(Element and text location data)
○ ○ ○

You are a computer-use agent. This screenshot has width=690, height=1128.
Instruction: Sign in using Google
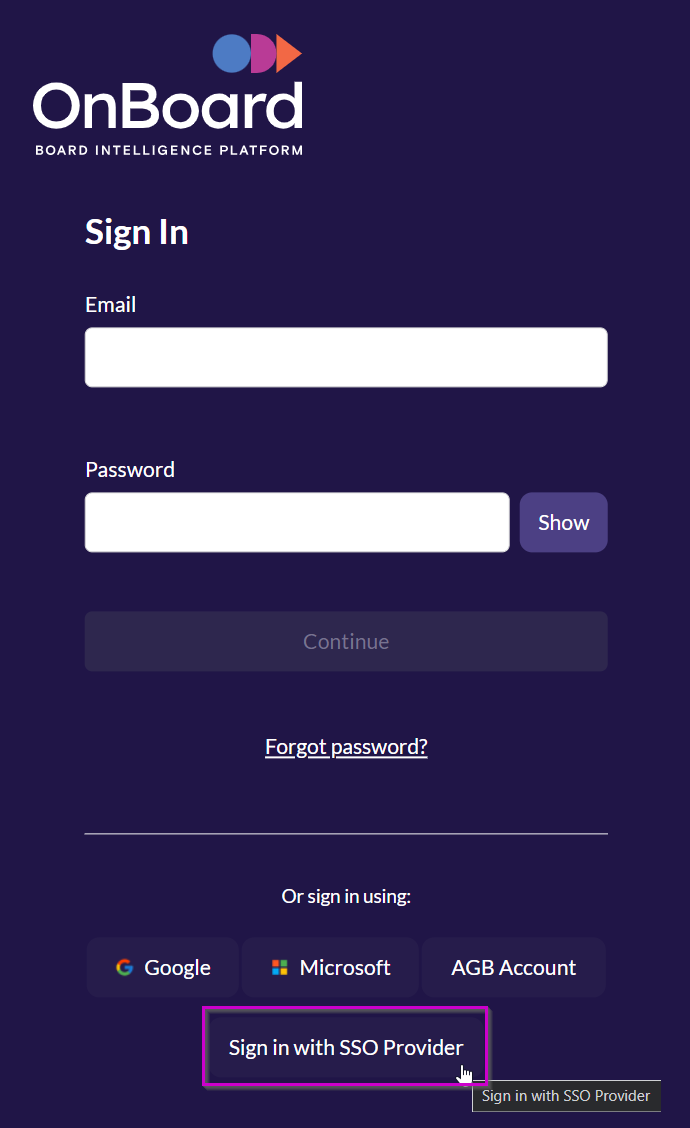[x=162, y=967]
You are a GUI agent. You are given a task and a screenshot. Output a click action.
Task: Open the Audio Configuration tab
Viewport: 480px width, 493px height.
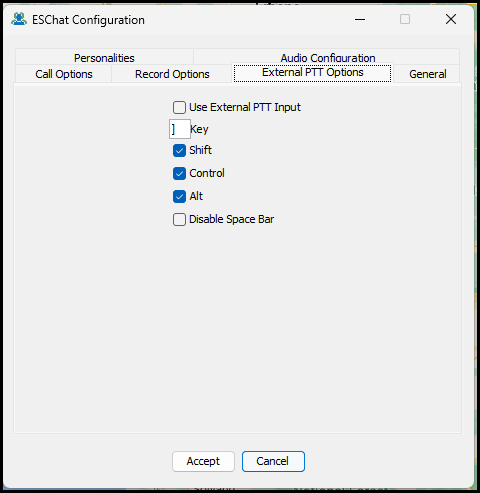(x=327, y=57)
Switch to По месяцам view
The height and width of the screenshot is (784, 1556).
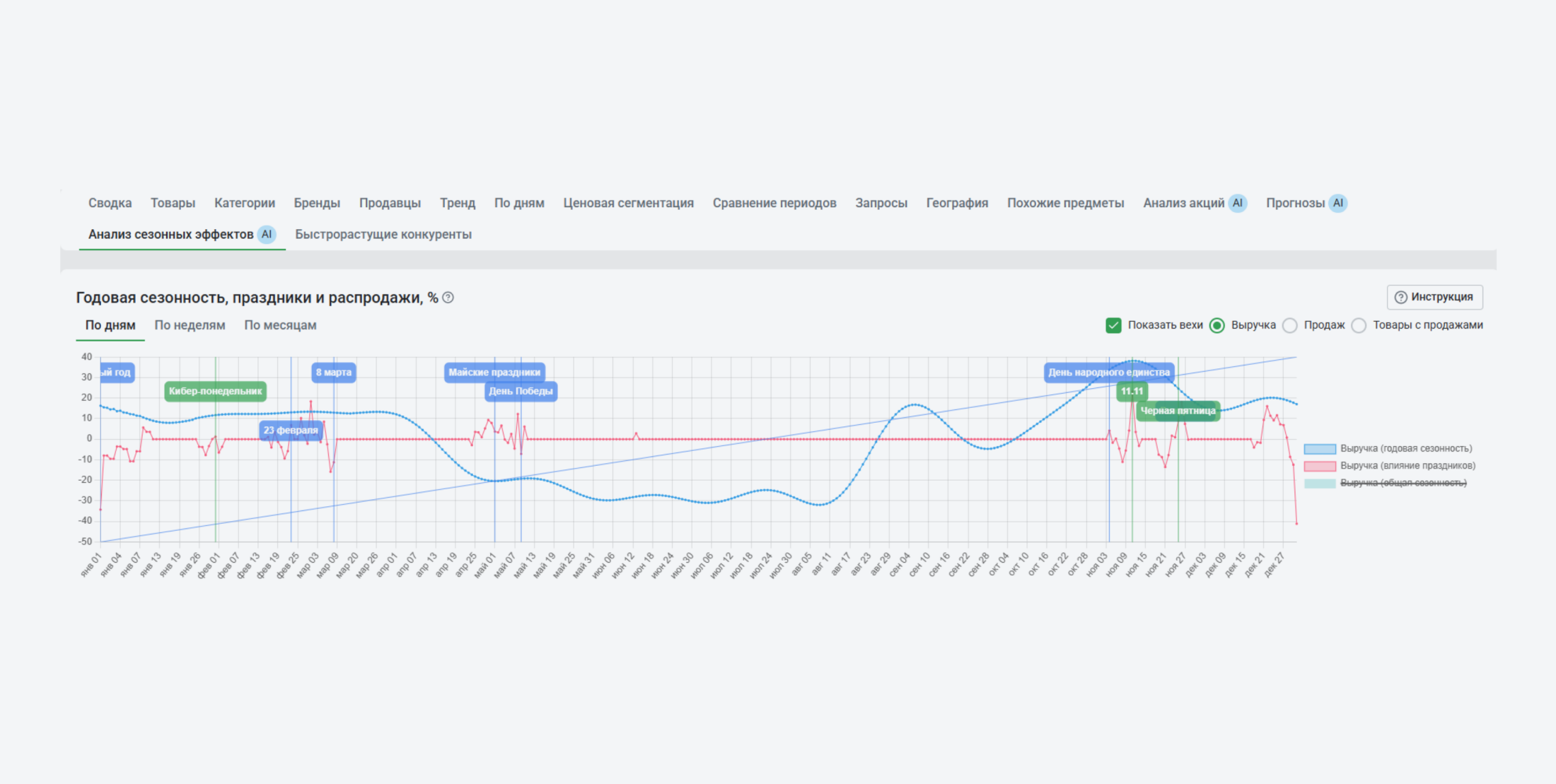tap(280, 325)
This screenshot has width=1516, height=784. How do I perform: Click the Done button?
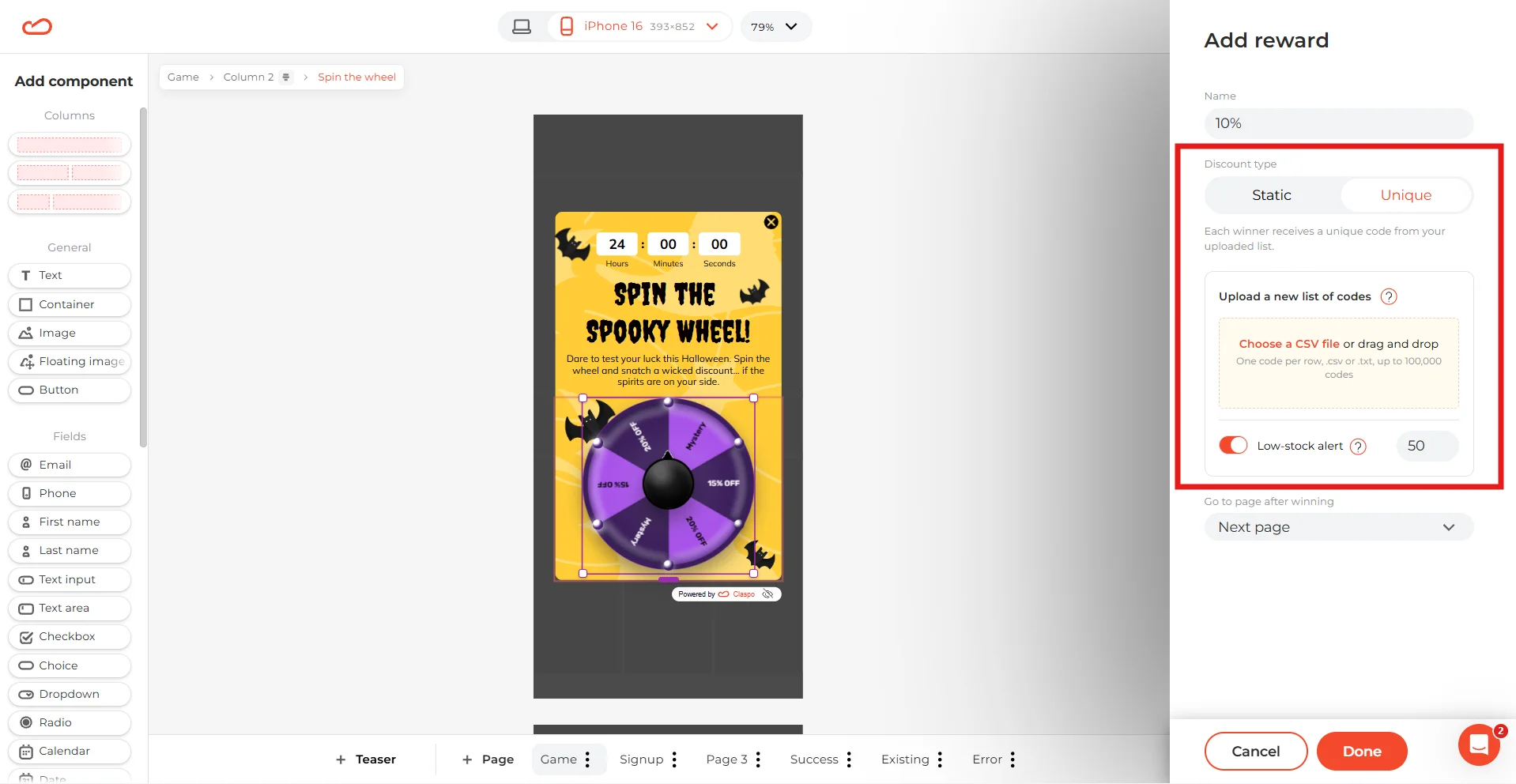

○ ○ ○

*Exercise objective*: Output every line of the records above without any changes, leaving out the pictures.

*Exercise result*:
You are a computer-use agent. This screenshot has width=690, height=1128.
Instruction: Sign in using Google
[x=162, y=967]
You are a GUI agent. You are given a task and a screenshot. Output a click action.
Task: Open the Audio Configuration tab
Viewport: 480px width, 493px height.
(x=327, y=57)
Switch to По месяцам view
The height and width of the screenshot is (784, 1556).
tap(280, 325)
This screenshot has width=1516, height=784. How do I perform: Click the Done button?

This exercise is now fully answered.